My question is: is the recursion theorem still valid if $X$ is a class instead of a set (and $f$ is a functional relation)?
On
If you're not comfortable with Cameron's answer which points out that we didn't really use the fact that $X$ is a set, in order to extend this to proper classes, let me point out a different angle.
Assuming $\sf ZFC$ every class can be written as an increasing union of sets (simply consider $X_\alpha=X\cap V_\alpha$, then $X$ is the union of $\{X_\alpha\mid\alpha\in\rm Ord\}$). If we can find some $\alpha$ such that $f[X_\alpha]\subseteq X_\alpha$, and $x\in X_\alpha$, then we can use the usual theorem to construct $g$. Then we can show that this doesn't depend on the choice of $\alpha$.
For the first step we can either do this by hand, by considering $X_{\alpha_0}$ to be any $\alpha_0$ such that $x\in X_{\alpha_0}$, then $X_{\alpha_{n+1}}=X_{\alpha_n}\cup f[X_{\alpha_n}]$, and defining $X_\alpha=\bigcup_{n\in\omega} X_{\alpha_n}$. But you might point out, rightfully, that this makes an appeal to the recursion theorem applied to a proper class.
Instead we can also prove this using the reflection theorem.

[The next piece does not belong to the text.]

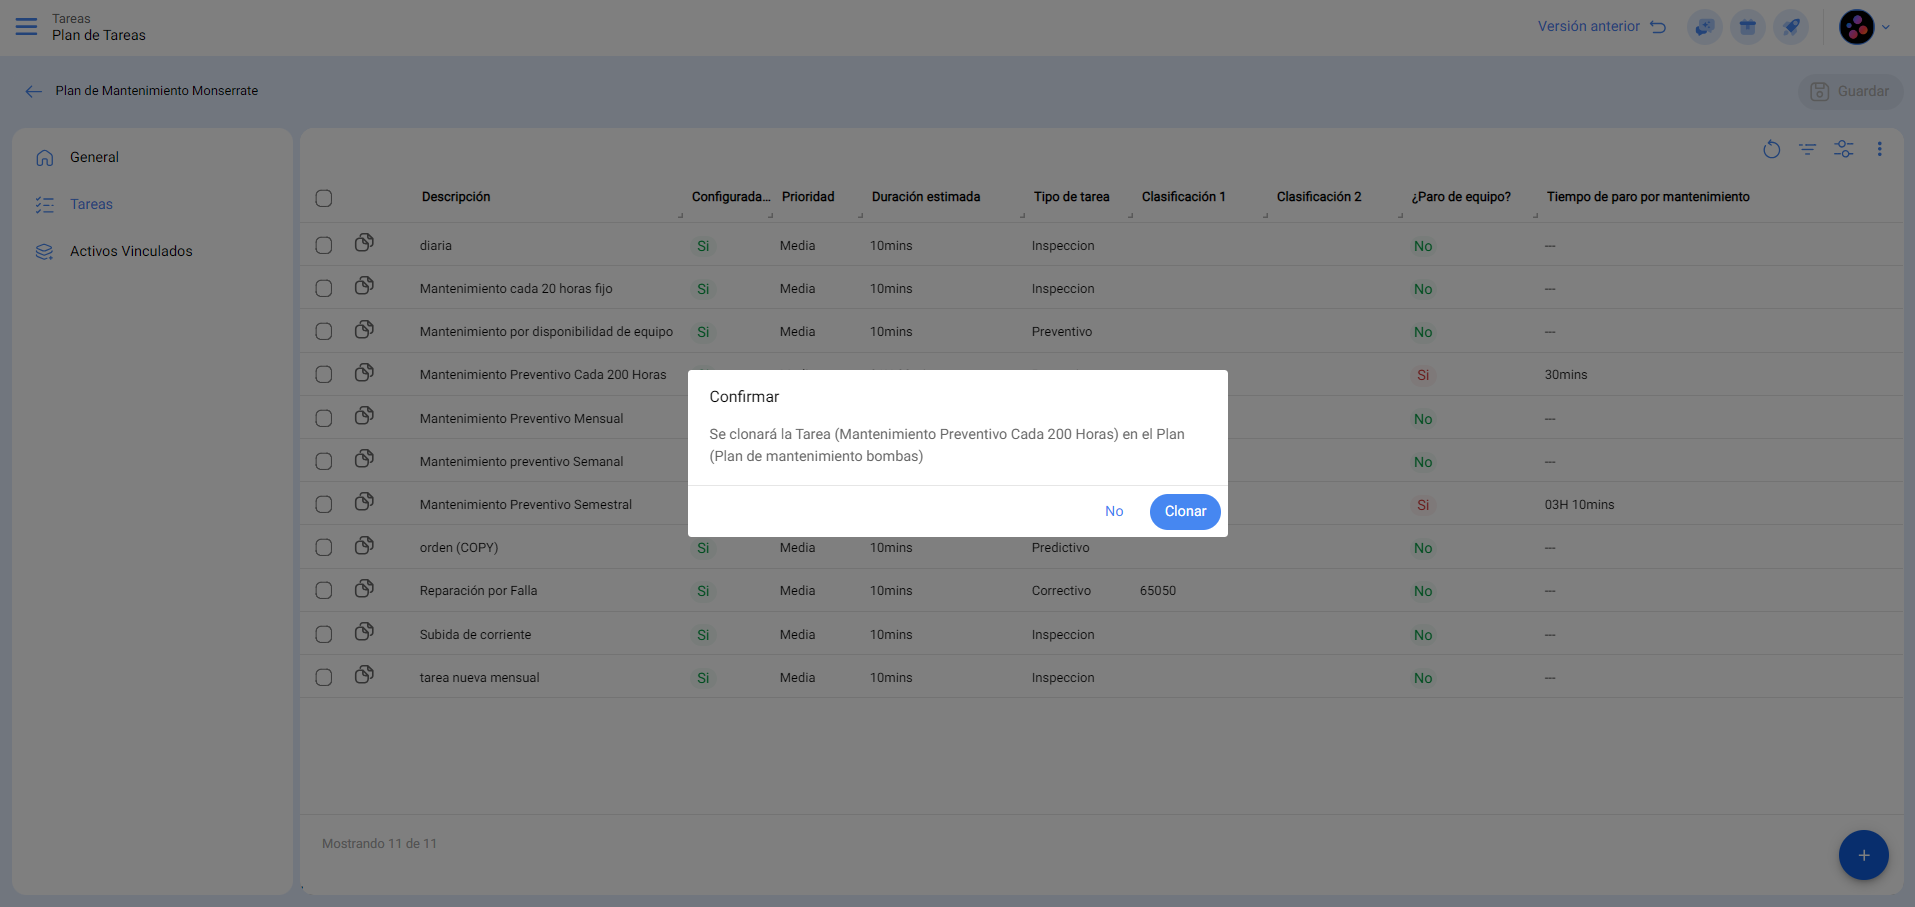Click the clone icon for diaria task

click(364, 243)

Since $X$ and $f$ are definable (being classes), $\langle V,\in\rangle$ satisfies the statement that the function defined by $f$ is from the class defined as $X$ to itself. This gets reflected at some $V_\alpha$, namely there is some $\alpha$ such that $\langle V_\alpha,\in\rangle$ satisfies that $X\cap V_\alpha$ is closed under $f\restriction X\cap V_\alpha$. Now using the recursion theorem we can find $g$ as wanted, and we can prove that if $\alpha,\beta$ are two sets obtained this way, then $g$ defined in each of them is equal.
(But generally, Cameron is right, and there's nowhere we use the fact that $X$ is a set. The transfinite recursion theorem makes it clearer.)
Indeed, if you look at the proof of the recursion theorem, you should find that at no point is the fact that $X$ is a set ever used.
There's actually a more general version than that, though, called Transfinite Recursion. See Wikipedia again for more info.